Employee or Self-Employed?

Are you self-employed or an employee? It is important that you understand and define your working relationship from the start, as it can be a costly mistake to make. 

If you are an employer, who has wrongly assumed that you are working with a subcontractor, you will end up needing to provide the government with both sides of CPP and EI. Plus, they will add penalties and interest on top of that! 

On the other side, if you are working for someone and wrongly assume that you are an employee. You may be surprised with your tax bill at the end of the year. As you now are a sole proprietor and owe both sides of CPP and all your income tax! You may even have needed to register for GST! 

As with all things business, the CRA has rules to help you figure out if you are self-employed or an employee. 


When the contract for the relationship was first established, was the intent for a contract of service (employee) or contract for services (self-employed)? It is important that both sides are of the same understanding of the intent of the relationship. Written agreements can help to make sure both sides have the same intent going in. In the event of the CRA looking at the business relationship, written contracts will be examined. 

It is important to note that even if your intent was clearly stated, the actions of your relationship must follow allow the same lines.

Working Relationship 

Once you have determined the intent of your relationship, there are six other factors that help to determine if your intent matches the reality of the working situation. You do not have to meet all six of them, they are merely metrics used to help the CRA understand your relationship. However, enough of them need to be met to show a  trend towards either a contract of service or contract for service. 

#1. Control

How much say does the person doing the work have? In a typical employee-employer relationship, the employee will be under the direct control and subversion by the company. They may be told exactly how to do the job, and the employer will always have the final say on process and what jobs need to be done. The employer will also have authority over the employee when it comes to pay, as they will determine when and how much is paid.

In a subcontractor relationship, the person working does so independently. The company does not usually have a say on how/when the work is done, and if they can work for multiple other companies at the same time. They also retain the ability to refuse work from the company, something an employee can not do. 

#2. Tools and Equipment

Who owns the tools? If you are an employee, the company will usually provide you the tools to work with, or reimburse you for money spent. Whereas a subcontractor will have bought their own tools, and will be responsible for all upkeep and repairs on them. A subcontractor will also usually have their own workspace, where they are responsible for the entire cost. 

#3. Ability to Hire

As a subcontractor, you should be able to hire whoever you want to help with your work. The company does not have power over who you hire to do the job. If you are an employee, you will need to complete the job yourself, and you will not be able to hire someone to do the job without getting approval. 

#4. Financial Risk

As an employee, you should experience no financial risk. Your employer will continuously pay you based on their schedule, and all expenses incurred for business will be reimbursed. 

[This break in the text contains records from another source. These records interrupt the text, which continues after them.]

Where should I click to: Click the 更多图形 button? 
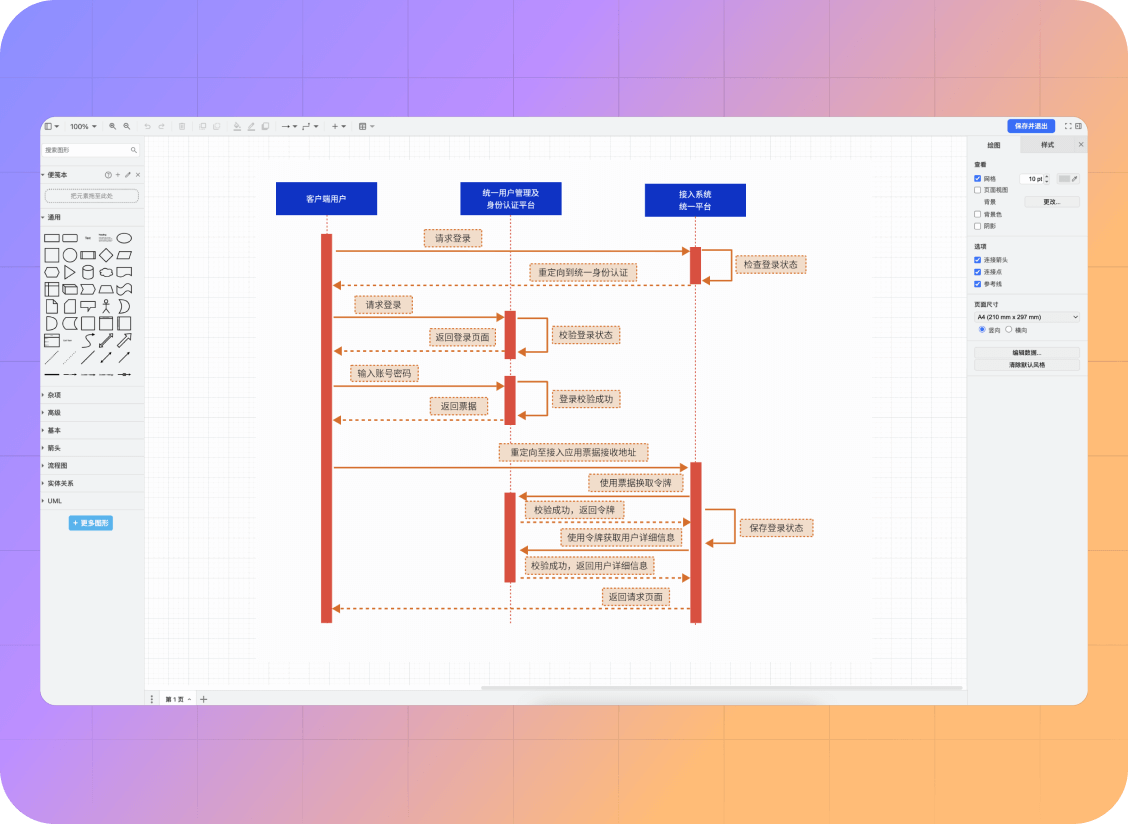(x=91, y=523)
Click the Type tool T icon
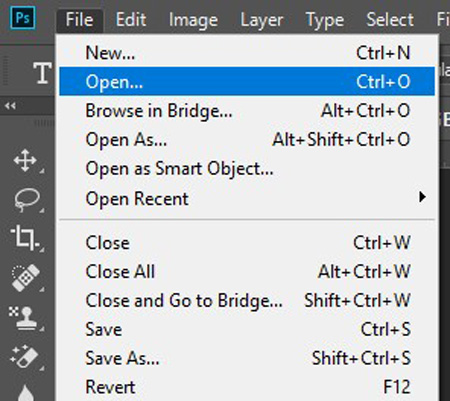Screen dimensions: 450x401 coord(42,73)
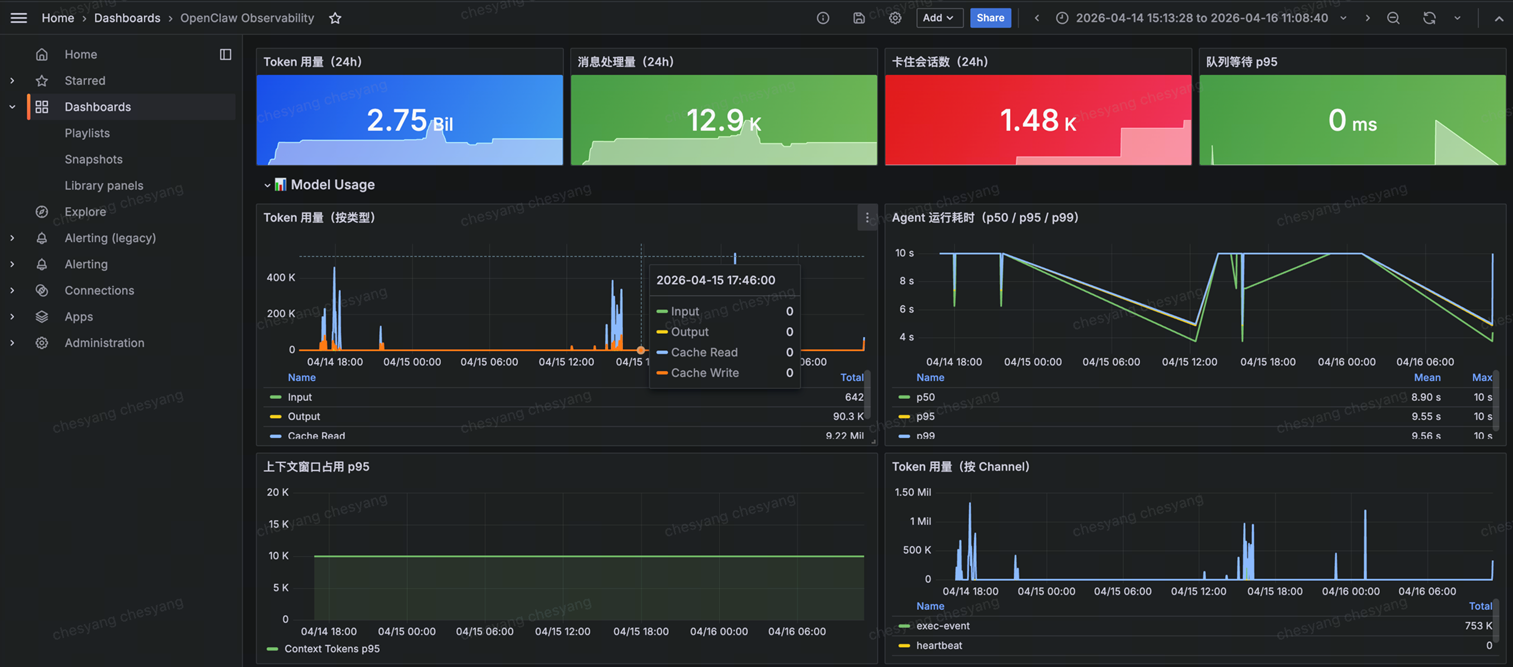Undock the sidebar menu panel icon

coord(225,54)
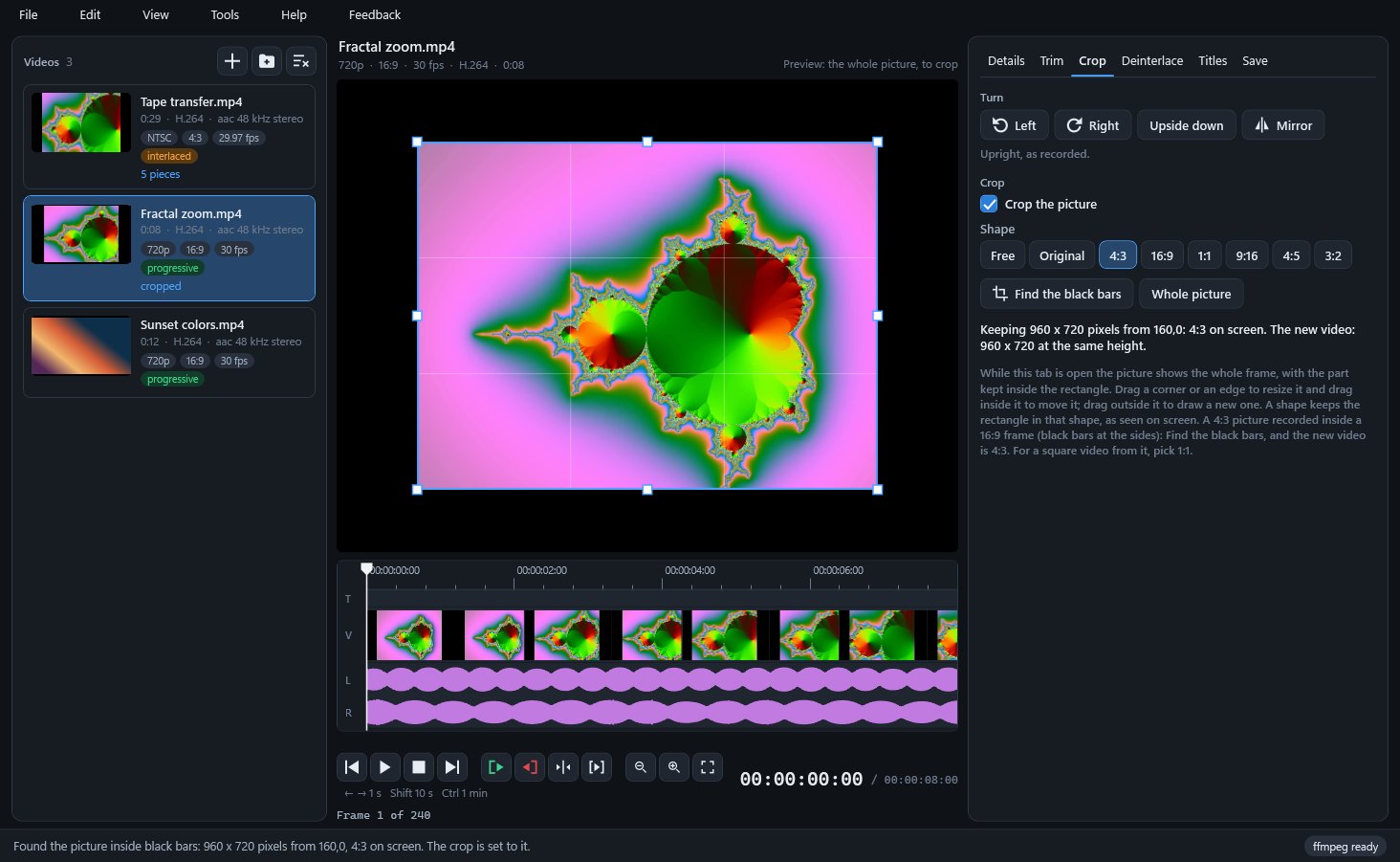The width and height of the screenshot is (1400, 862).
Task: Fit the timeline to the window icon
Action: [708, 767]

Subcontractors take on financial risk, as they are based off contracts with companies. They do not have a guaranteed continual agreement with a company, and are responsible for costs relating to a job. They also have a need to market their services to other companies. 

#5. Investment & Management

An employee will not have an investment stake in the company. They will not need to put their own money into the company for it to complete a job. Whereas a subcontractor has money invested in their company and may manage employees.

#6.Opportunity for Profit

A subcontractor is able to lose money or make a profit from the business relationship. They have it within their control to negotiate the rate paid for the job. They also must pay for the expenses and possible employees time that relate to the project.  

Whereas an employee is not able to realize a profit or a loss when the company does. They are paid a standard rate for their hours worked. Sometimes employees are paid by commission, however this is not deemed a profit because there are no expenses related to it that the employee must incur. 

The CRA provides a more indepth guide here, as the above are brief summaries of each factor. If you are unsure which relationship you have or are concerned that you are being treated wrong, you can request a ruling from the CRA. 

** Quebec has different rules for determining if you are a subcontractor or employee.